Inside Opal: 42% ARR Growth and 4,000+ Customer-Built AI Agents
Optimizely’s Opal platform illustrates how quickly this new model is taking hold. The company reports a 42% quarter-over-quarter increase in annual recurring revenue for its AI agent orchestration offering, driven by deeper usage in marketing workflows. Nearly 1,700 customers using Opal have built more than 4,000 custom AI agents and run over 172,000 executions. Crucially, more than 97% of activity comes from customer-built agents rather than prepackaged assistants, showing that teams are investing in reusable automations tuned to their own processes. About 32% of those executions involve multi-step tasks, a strong signal that agents are being trusted with end-to-end work instead of one-off prompts. Together, these metrics suggest Opal is moving beyond pilot experiments and into scaled deployment, a key inflection point for any AI agents enterprise program.

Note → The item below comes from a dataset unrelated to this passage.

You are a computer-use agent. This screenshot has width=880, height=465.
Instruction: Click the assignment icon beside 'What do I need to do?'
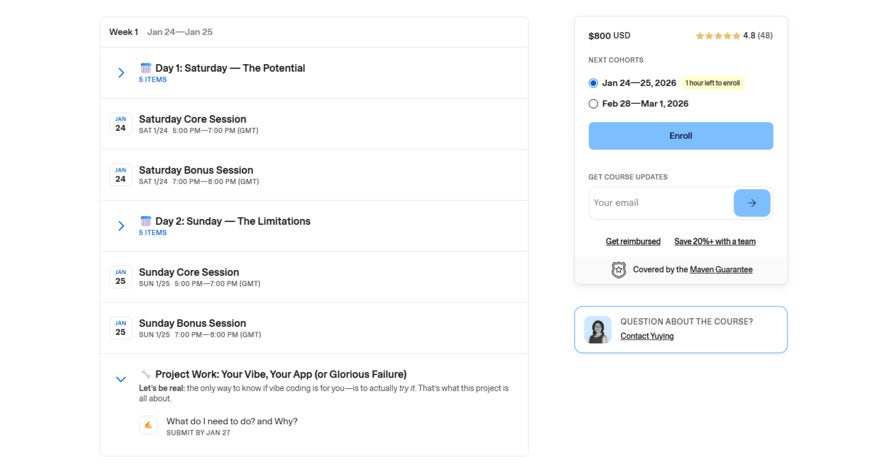point(148,425)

From Content Generation to Workflow Automation Software
The Opal data reveals a broader directional change: enterprises want AI that executes processes, not just generates content. Optimizely points to downstream gains across its digital experience platform: more concluded experiments, a 26.4% experiment win rate, higher campaign production when its content marketing platform is paired with Opal, and increased digital asset reuse. These are classic workflow metrics rather than vanity AI usage numbers. They indicate that agent-based workflow automation software is helping teams increase throughput—more tests, more campaigns, more reuse—without matching headcount growth. In this model, AI agents don’t sit at the edge of work; they are embedded in the core lifecycle from insight to execution. That shift pushes budgets toward platforms that can prove faster cycle times, greater consistency, and expanded capacity, instead of tools that only improve drafting speed.

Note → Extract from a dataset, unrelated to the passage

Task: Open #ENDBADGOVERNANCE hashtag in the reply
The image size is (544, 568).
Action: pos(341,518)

Agent Orchestration Becomes the New Enterprise Battleground
As AI agents enterprise adoption accelerates, orchestration is emerging as the competitive battleground. Marketing teams already rely on CMS, DAM, analytics, experimentation, and collaboration tools; the challenge is coordinating AI-driven work across all of them. Optimizely’s Opal emphasizes agents that can act across common systems like Salesforce, Google Analytics, Figma, and Atlassian. This elevates AI from a feature inside a single product to a process layer that spans the entire stack. In a crowded enterprise landscape that includes major digital experience vendors, buyers are asking whether a platform can support cross-tool orchestration and safely scale repeatable automation patterns such as brief-to-asset, insight-to-test, and test-to-personalization. The vendors that can prove higher execution rates and throughput, rather than just smarter prompts, are more likely to capture durable AI budgets.

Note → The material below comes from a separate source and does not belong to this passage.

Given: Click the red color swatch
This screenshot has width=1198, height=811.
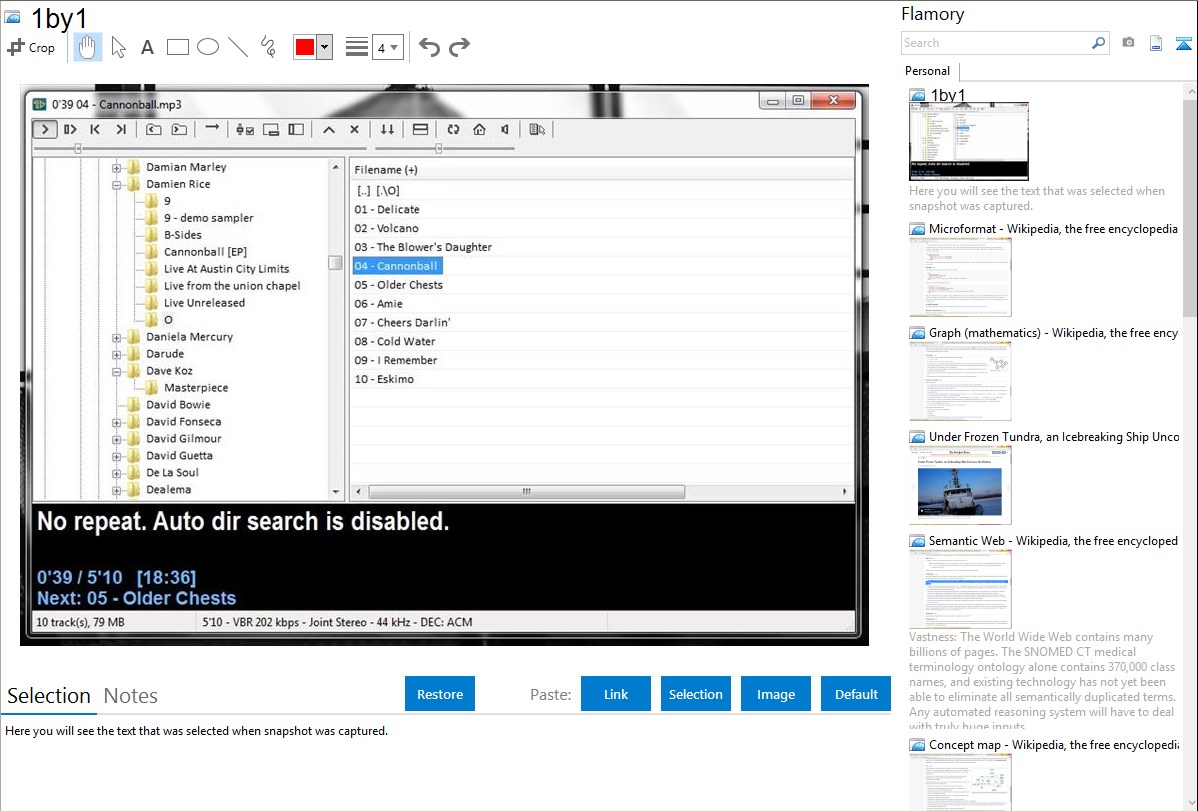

What Enterprise Teams Need to Operationalize AI Agent Platforms
For organizations eyeing similar gains, adopting AI agent platforms is less a tooling decision and more an operating model change. Teams need to define approved outcomes for each workflow—what agents may publish directly versus what requires human review. Measurement must extend beyond model performance to track cycle time, rework, and adoption across each stage of the process. As customer-built agents proliferate, they effectively become internal products that require clear ownership, versioning, and documentation to avoid sprawl. Cross-tool orchestration also raises permissions and audit challenges as agents act inside CRM, analytics, design, and project management systems. Optimizely’s growth, coupled with rising weekly Opal usage and participation in its enablement programs, suggests enterprises are willing to tackle these challenges to unlock automation beyond chatbots—and to move decisively toward autonomous AI execution of business workflows.